Convert all the entries below into a numbered list, one item per line, and leave out the blank lines.

Entries drawn from a collection
▽
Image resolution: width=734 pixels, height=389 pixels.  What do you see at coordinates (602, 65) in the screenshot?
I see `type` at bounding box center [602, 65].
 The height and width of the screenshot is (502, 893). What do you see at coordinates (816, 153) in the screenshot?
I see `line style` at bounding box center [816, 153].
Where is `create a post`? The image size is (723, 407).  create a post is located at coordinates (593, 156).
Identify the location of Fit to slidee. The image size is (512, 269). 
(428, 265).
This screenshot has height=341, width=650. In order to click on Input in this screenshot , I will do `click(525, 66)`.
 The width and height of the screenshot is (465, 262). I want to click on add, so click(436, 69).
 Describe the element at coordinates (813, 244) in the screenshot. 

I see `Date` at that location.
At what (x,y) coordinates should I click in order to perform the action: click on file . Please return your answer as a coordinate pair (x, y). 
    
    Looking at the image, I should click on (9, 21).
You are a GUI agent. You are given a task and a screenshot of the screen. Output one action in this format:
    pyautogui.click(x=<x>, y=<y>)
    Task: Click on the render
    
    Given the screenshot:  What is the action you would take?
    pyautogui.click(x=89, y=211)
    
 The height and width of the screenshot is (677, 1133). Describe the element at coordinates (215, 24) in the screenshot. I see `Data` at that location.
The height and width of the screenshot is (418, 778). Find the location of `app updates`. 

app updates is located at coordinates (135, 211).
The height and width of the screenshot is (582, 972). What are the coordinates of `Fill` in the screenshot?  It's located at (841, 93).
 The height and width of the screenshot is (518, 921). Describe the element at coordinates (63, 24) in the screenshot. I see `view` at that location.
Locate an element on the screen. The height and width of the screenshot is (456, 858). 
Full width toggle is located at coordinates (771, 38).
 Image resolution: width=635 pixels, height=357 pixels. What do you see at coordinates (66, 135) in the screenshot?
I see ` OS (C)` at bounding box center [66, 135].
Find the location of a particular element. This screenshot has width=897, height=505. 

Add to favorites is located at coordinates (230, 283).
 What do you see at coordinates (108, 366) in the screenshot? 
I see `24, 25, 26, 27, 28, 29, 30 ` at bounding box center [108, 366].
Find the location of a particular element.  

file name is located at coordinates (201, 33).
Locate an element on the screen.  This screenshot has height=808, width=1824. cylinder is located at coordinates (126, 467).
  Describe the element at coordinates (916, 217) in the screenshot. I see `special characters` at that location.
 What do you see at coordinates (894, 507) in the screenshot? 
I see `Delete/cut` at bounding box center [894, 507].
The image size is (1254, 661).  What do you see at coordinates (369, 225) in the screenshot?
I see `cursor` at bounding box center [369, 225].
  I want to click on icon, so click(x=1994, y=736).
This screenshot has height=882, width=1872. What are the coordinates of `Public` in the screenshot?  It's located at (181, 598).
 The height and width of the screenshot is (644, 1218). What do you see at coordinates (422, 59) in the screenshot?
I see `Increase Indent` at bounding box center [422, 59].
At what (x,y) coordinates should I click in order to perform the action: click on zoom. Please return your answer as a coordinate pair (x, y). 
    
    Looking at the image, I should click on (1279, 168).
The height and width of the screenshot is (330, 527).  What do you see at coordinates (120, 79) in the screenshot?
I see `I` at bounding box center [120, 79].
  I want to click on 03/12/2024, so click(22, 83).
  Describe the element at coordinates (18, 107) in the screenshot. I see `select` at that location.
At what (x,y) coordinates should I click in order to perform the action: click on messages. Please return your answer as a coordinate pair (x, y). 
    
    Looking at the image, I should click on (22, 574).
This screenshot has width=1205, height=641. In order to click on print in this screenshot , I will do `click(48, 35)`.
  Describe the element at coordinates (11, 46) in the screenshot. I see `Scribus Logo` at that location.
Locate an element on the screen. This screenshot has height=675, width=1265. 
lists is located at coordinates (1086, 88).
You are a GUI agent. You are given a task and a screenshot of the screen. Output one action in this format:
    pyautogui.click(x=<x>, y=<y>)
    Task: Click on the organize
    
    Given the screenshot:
△
Full response ▸
1. Image resolution: width=734 pixels, height=389 pixels.  What do you see at coordinates (602, 65) in the screenshot?
2. I see `type` at bounding box center [602, 65].
3.  The height and width of the screenshot is (502, 893). What do you see at coordinates (816, 153) in the screenshot?
4. I see `line style` at bounding box center [816, 153].
5. Where is `create a post`? The image size is (723, 407).  create a post is located at coordinates (593, 156).
6. Identify the location of Fit to slidee. The image size is (512, 269). 
7. (428, 265).
8. This screenshot has height=341, width=650. In order to click on Input in this screenshot , I will do `click(525, 66)`.
9.  The width and height of the screenshot is (465, 262). I want to click on add, so click(436, 69).
10.  Describe the element at coordinates (813, 244) in the screenshot. 
11. I see `Date` at that location.
12. At what (x,y) coordinates should I click in order to perform the action: click on file . Please return your answer as a coordinate pair (x, y). 
13.     Looking at the image, I should click on (9, 21).
14. You are a GUI agent. You are given a task and a screenshot of the screen. Output one action in this format:
15.     pyautogui.click(x=<x>, y=<y>)
16.     Task: Click on the render
17.     Given the screenshot:  What is the action you would take?
18.     pyautogui.click(x=89, y=211)
19.  The height and width of the screenshot is (677, 1133). Describe the element at coordinates (215, 24) in the screenshot. I see `Data` at that location.
20. The height and width of the screenshot is (418, 778). Find the location of `app updates`. 
21. app updates is located at coordinates (135, 211).
22. The height and width of the screenshot is (582, 972). What are the coordinates of `Fill` in the screenshot?  It's located at (841, 93).
23.  The height and width of the screenshot is (518, 921). Describe the element at coordinates (63, 24) in the screenshot. I see `view` at that location.
24. Locate an element on the screen. The height and width of the screenshot is (456, 858). 
25. Full width toggle is located at coordinates (771, 38).
26.  Image resolution: width=635 pixels, height=357 pixels. What do you see at coordinates (66, 135) in the screenshot?
27. I see ` OS (C)` at bounding box center [66, 135].
28. Find the location of a particular element. This screenshot has width=897, height=505. 
29. Add to favorites is located at coordinates (230, 283).
30.  What do you see at coordinates (108, 366) in the screenshot? 
31. I see `24, 25, 26, 27, 28, 29, 30 ` at bounding box center [108, 366].
32. Find the location of a particular element.  
33. file name is located at coordinates (201, 33).
34. Locate an element on the screen.  This screenshot has height=808, width=1824. cylinder is located at coordinates (126, 467).
35.   Describe the element at coordinates (916, 217) in the screenshot. I see `special characters` at that location.
36.  What do you see at coordinates (894, 507) in the screenshot? 
37. I see `Delete/cut` at bounding box center [894, 507].
38. The image size is (1254, 661).  What do you see at coordinates (369, 225) in the screenshot?
39. I see `cursor` at bounding box center [369, 225].
40.   I want to click on icon, so click(x=1994, y=736).
41. This screenshot has height=882, width=1872. What are the coordinates of `Public` in the screenshot?  It's located at (181, 598).
42.  The height and width of the screenshot is (644, 1218). What do you see at coordinates (422, 59) in the screenshot?
43. I see `Increase Indent` at bounding box center [422, 59].
44. At what (x,y) coordinates should I click in order to perform the action: click on zoom. Please return your answer as a coordinate pair (x, y). 
45.     Looking at the image, I should click on (1279, 168).
46. The height and width of the screenshot is (330, 527).  What do you see at coordinates (120, 79) in the screenshot?
47. I see `I` at bounding box center [120, 79].
48.   I want to click on 03/12/2024, so click(22, 83).
49.   Describe the element at coordinates (18, 107) in the screenshot. I see `select` at that location.
50. At what (x,y) coordinates should I click in order to perform the action: click on messages. Please return your answer as a coordinate pair (x, y). 
51.     Looking at the image, I should click on (22, 574).
52. This screenshot has width=1205, height=641. In order to click on print in this screenshot , I will do `click(48, 35)`.
53.   Describe the element at coordinates (11, 46) in the screenshot. I see `Scribus Logo` at that location.
54. Locate an element on the screen. This screenshot has height=675, width=1265. 
55. lists is located at coordinates (1086, 88).
56. You are a GUI agent. You are given a task and a screenshot of the screen. Output one action in this format:
57.     pyautogui.click(x=<x>, y=<y>)
58.     Task: Click on the organize
59.     Given the screenshot:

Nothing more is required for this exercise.